Top of Input data

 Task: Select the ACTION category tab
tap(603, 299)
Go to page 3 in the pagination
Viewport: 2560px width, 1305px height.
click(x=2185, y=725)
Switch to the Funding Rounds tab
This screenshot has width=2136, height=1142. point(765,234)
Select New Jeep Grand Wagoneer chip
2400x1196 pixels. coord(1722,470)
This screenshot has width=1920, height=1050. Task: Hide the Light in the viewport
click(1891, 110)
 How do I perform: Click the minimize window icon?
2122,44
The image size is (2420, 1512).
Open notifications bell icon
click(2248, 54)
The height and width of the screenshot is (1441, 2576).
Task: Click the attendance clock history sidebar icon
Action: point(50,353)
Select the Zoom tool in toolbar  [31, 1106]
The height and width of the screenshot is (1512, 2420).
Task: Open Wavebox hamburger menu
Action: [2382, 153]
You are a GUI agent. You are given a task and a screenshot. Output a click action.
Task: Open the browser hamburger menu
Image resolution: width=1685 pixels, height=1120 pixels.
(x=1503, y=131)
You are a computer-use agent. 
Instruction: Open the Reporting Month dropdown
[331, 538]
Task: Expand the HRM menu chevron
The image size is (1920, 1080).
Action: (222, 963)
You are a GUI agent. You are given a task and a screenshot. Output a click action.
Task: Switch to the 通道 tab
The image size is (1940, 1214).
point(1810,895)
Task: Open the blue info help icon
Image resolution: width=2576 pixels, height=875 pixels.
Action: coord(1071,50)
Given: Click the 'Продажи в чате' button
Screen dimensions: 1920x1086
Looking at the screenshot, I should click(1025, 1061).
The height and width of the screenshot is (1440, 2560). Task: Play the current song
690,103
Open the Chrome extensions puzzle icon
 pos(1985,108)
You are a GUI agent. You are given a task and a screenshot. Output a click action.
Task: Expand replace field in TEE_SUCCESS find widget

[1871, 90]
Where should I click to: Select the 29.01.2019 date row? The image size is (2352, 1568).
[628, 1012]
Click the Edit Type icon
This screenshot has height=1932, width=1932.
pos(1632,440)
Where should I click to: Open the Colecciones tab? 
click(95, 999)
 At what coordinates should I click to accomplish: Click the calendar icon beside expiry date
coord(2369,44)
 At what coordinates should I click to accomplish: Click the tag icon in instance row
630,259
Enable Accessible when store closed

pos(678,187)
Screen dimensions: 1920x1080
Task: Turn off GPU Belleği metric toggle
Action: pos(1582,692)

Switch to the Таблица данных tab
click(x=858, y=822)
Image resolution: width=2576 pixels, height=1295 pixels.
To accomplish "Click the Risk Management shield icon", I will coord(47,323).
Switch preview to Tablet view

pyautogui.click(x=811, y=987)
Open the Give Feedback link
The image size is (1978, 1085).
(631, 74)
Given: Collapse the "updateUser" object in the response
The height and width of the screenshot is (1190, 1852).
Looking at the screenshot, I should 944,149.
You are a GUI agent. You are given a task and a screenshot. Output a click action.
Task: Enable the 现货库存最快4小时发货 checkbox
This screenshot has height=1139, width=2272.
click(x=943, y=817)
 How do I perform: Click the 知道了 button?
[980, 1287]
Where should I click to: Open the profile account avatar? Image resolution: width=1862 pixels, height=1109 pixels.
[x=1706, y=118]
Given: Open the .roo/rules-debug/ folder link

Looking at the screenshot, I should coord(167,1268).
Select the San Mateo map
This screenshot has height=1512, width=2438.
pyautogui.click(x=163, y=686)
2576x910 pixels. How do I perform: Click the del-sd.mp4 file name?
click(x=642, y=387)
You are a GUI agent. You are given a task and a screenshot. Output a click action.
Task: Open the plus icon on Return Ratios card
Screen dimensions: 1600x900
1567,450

Bottom of Input data

■ **What to do**
Return the records given above in their entirety, word for word.

■ **Finished task**
 Task: Select the ACTION category tab
tap(603, 299)
Go to page 3 in the pagination
Viewport: 2560px width, 1305px height.
click(x=2185, y=725)
Switch to the Funding Rounds tab
This screenshot has width=2136, height=1142. point(765,234)
Select New Jeep Grand Wagoneer chip
2400x1196 pixels. coord(1722,470)
This screenshot has width=1920, height=1050. Task: Hide the Light in the viewport
click(1891, 110)
 How do I perform: Click the minimize window icon?
2122,44
The image size is (2420, 1512).
Open notifications bell icon
click(2248, 54)
The height and width of the screenshot is (1441, 2576).
Task: Click the attendance clock history sidebar icon
Action: point(50,353)
Select the Zoom tool in toolbar  [31, 1106]
The height and width of the screenshot is (1512, 2420).
Task: Open Wavebox hamburger menu
Action: [2382, 153]
You are a GUI agent. You are given a task and a screenshot. Output a click action.
Task: Open the browser hamburger menu
Image resolution: width=1685 pixels, height=1120 pixels.
(x=1503, y=131)
You are a computer-use agent. 
Instruction: Open the Reporting Month dropdown
[331, 538]
Task: Expand the HRM menu chevron
The image size is (1920, 1080).
Action: (222, 963)
You are a GUI agent. You are given a task and a screenshot. Output a click action.
Task: Switch to the 通道 tab
The image size is (1940, 1214).
point(1810,895)
Task: Open the blue info help icon
Image resolution: width=2576 pixels, height=875 pixels.
Action: coord(1071,50)
Given: Click the 'Продажи в чате' button
Screen dimensions: 1920x1086
Looking at the screenshot, I should click(1025, 1061).
The height and width of the screenshot is (1440, 2560). Task: Play the current song
690,103
Open the Chrome extensions puzzle icon
 pos(1985,108)
You are a GUI agent. You are given a task and a screenshot. Output a click action.
Task: Expand replace field in TEE_SUCCESS find widget

[1871, 90]
Where should I click to: Select the 29.01.2019 date row? The image size is (2352, 1568).
[628, 1012]
Click the Edit Type icon
This screenshot has height=1932, width=1932.
pos(1632,440)
Where should I click to: Open the Colecciones tab? 
click(95, 999)
 At what coordinates should I click to accomplish: Click the calendar icon beside expiry date
coord(2369,44)
 At what coordinates should I click to accomplish: Click the tag icon in instance row
630,259
Enable Accessible when store closed

pos(678,187)
Screen dimensions: 1920x1080
Task: Turn off GPU Belleği metric toggle
Action: pos(1582,692)

Switch to the Таблица данных tab
click(x=858, y=822)
Image resolution: width=2576 pixels, height=1295 pixels.
To accomplish "Click the Risk Management shield icon", I will coord(47,323).
Switch preview to Tablet view

pyautogui.click(x=811, y=987)
Open the Give Feedback link
The image size is (1978, 1085).
(631, 74)
Given: Collapse the "updateUser" object in the response
The height and width of the screenshot is (1190, 1852).
Looking at the screenshot, I should 944,149.
You are a GUI agent. You are given a task and a screenshot. Output a click action.
Task: Enable the 现货库存最快4小时发货 checkbox
This screenshot has height=1139, width=2272.
click(x=943, y=817)
 How do I perform: Click the 知道了 button?
[980, 1287]
Where should I click to: Open the profile account avatar? Image resolution: width=1862 pixels, height=1109 pixels.
[x=1706, y=118]
Given: Open the .roo/rules-debug/ folder link

Looking at the screenshot, I should coord(167,1268).
Select the San Mateo map
This screenshot has height=1512, width=2438.
pyautogui.click(x=163, y=686)
2576x910 pixels. How do I perform: Click the del-sd.mp4 file name?
click(x=642, y=387)
You are a GUI agent. You are given a task and a screenshot. Output a click action.
Task: Open the plus icon on Return Ratios card
Screen dimensions: 1600x900
1567,450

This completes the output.